Task objective:
Reproduce the data below word for word, from the first line through the line that contains "Action: [x=127, y=364]", with that line included.

Stored rows:
================

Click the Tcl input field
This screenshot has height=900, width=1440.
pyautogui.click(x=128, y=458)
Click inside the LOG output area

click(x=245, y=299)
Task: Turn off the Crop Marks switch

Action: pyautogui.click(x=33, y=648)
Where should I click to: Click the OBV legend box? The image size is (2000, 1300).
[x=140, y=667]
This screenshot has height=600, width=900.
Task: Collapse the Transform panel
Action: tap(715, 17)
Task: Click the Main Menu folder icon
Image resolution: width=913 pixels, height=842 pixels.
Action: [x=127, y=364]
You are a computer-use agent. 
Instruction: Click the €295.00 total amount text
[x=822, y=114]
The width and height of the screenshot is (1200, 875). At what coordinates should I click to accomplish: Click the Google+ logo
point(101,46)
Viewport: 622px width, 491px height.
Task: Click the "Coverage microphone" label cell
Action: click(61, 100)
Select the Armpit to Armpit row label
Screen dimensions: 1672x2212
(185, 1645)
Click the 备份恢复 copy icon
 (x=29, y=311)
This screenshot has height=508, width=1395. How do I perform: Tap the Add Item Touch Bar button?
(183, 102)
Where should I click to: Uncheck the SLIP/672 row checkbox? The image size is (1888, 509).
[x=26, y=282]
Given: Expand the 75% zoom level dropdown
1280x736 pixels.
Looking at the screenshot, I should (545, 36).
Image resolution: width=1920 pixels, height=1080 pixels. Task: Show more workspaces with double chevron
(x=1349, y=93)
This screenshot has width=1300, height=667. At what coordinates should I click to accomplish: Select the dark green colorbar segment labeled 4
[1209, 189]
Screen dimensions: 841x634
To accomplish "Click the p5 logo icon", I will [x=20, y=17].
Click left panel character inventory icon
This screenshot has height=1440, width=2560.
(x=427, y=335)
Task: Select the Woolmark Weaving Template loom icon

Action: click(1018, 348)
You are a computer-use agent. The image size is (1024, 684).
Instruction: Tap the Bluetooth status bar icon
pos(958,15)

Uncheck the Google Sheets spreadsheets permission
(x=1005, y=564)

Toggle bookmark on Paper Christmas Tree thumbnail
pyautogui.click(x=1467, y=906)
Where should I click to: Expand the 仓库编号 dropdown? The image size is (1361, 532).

================

Correct response:
Click the Tcl input field
This screenshot has height=900, width=1440.
pyautogui.click(x=128, y=458)
Click inside the LOG output area

click(x=245, y=299)
Task: Turn off the Crop Marks switch

Action: pyautogui.click(x=33, y=648)
Where should I click to: Click the OBV legend box? The image size is (2000, 1300).
[x=140, y=667]
This screenshot has height=600, width=900.
Task: Collapse the Transform panel
Action: tap(715, 17)
Task: Click the Main Menu folder icon
Image resolution: width=913 pixels, height=842 pixels.
Action: [x=127, y=364]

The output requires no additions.